A race against (down) time
Precision under pressure
When Switzerland’s national rail operator, SBB, faced the imminent shutdown of public 3G services, the challenge was both urgent and uncompromising: modernise its mission-critical rail communications while keeping one of Europe’s most punctual rail networks running without interruption. This film tells the story of how Ericsson partnered with SBB to deliver Europe’s first live migration from legacy GSM-R to IMS/VoLTE – executed safely, at pace, and with zero operational downtime across a national network.
Shot near Ericsson’s Swiss headquarters and supported by contextual rail b-roll, the film uses time as its central narrative device. Ticking clocks, metronomic sound design and tightly controlled pacing reflect the pressure, precision and accountability required to upgrade a live, safety-critical system. Through the voices of Ericsson’s technical and commercial leads, the story brings to the surface the complexity that passengers never see: rigorous testing, regulatory certification, multi-vendor coordination and live deployment across more than 3,100km of railway infrastructure.

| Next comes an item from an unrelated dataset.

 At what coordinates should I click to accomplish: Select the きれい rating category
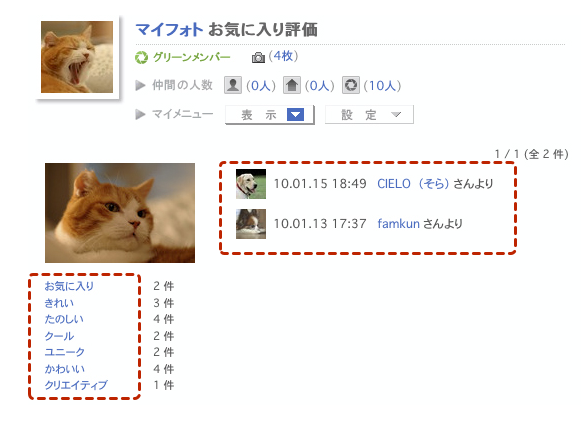(x=59, y=303)
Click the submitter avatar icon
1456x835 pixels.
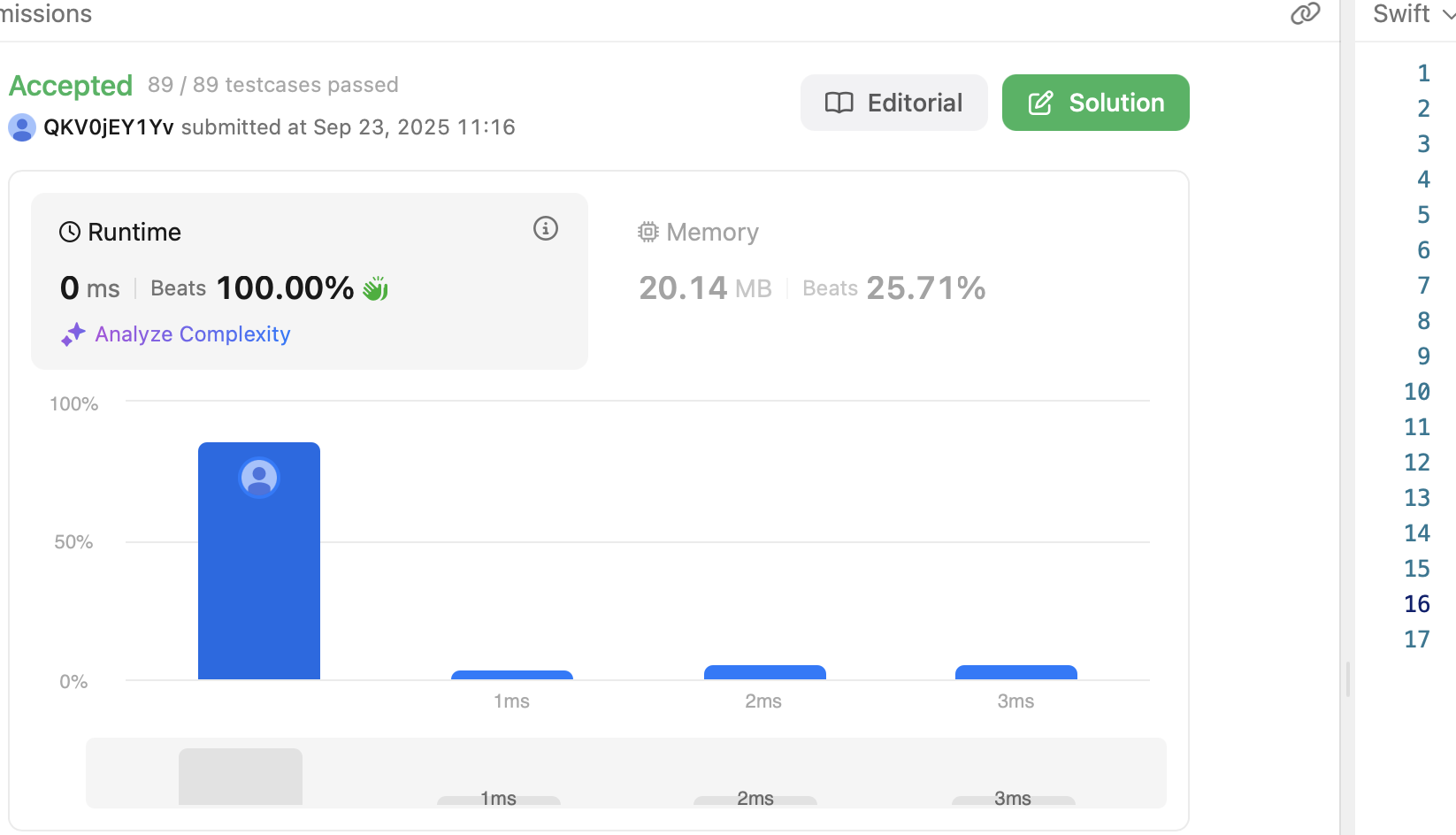coord(22,127)
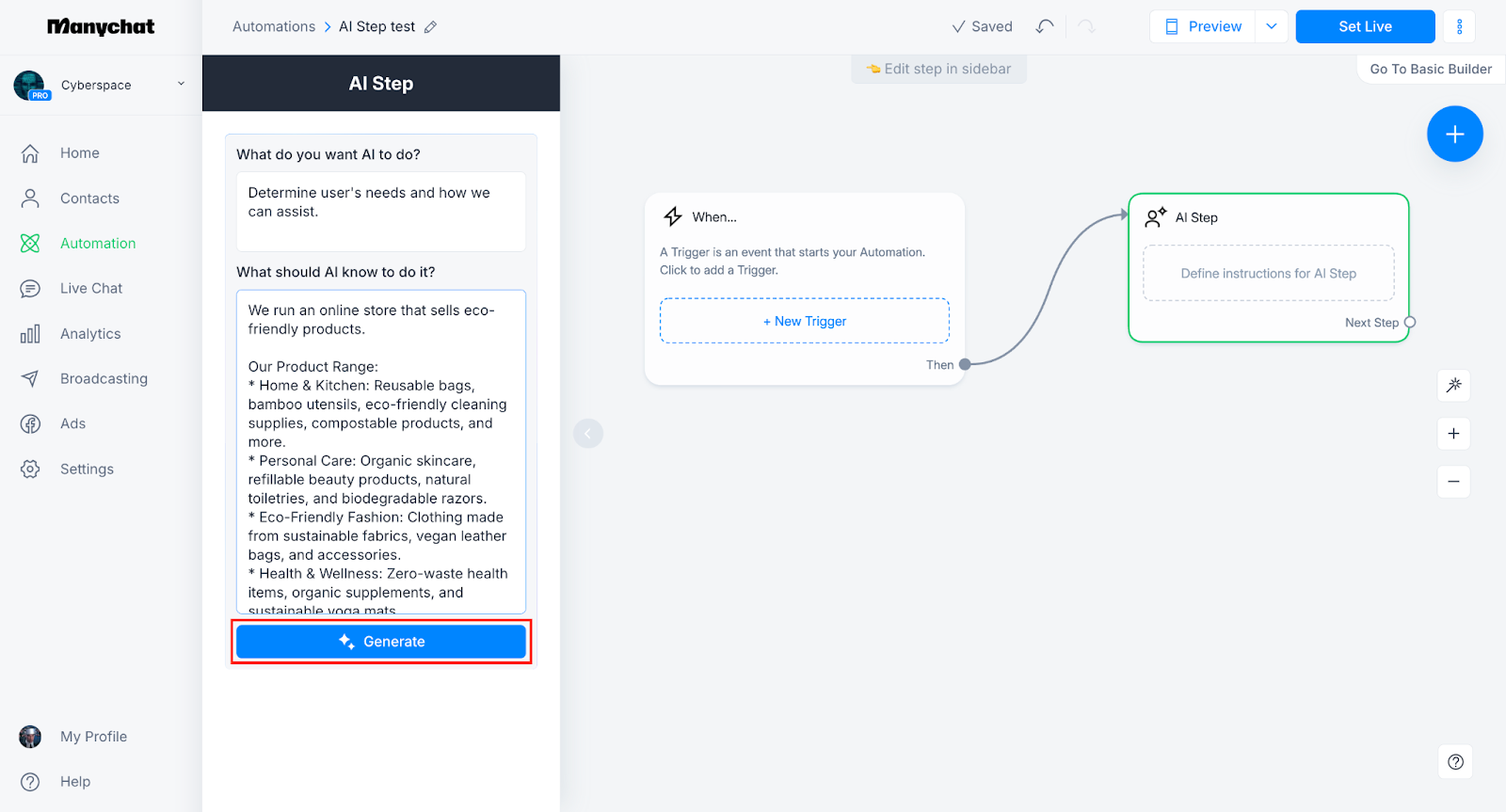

The film features b-roll footage captured over a 100+ km stretch of the Swiss rail network and countryside, from Bern to lausanne – captured to help contextualise the scale of operations, efficiency and visual interest of the theme of the film.
Designed as a lead-generation case study and cut social-first for high recall and engagement, the film positions Ericsson as a trusted partner for rail operators across Europe facing similar legacy shutdowns – and sets a blueprint for future-ready rail communications.
My role was end-to-end, spanning concept and presentation, creative and art direction, set design, film and photography direction, editing, and oversight of the entire project – ensuring a seamless delivery for Ericsson, from idea through to final output and social content.
The production also featured a film that gave in-depth technical detail, acting less as a lead generation film, and more educational to give better insight into the capability that Ericsson can provide. This was shot on site in a studio at the same time as the hero film, and meant managing both films in tandem while they were being shot.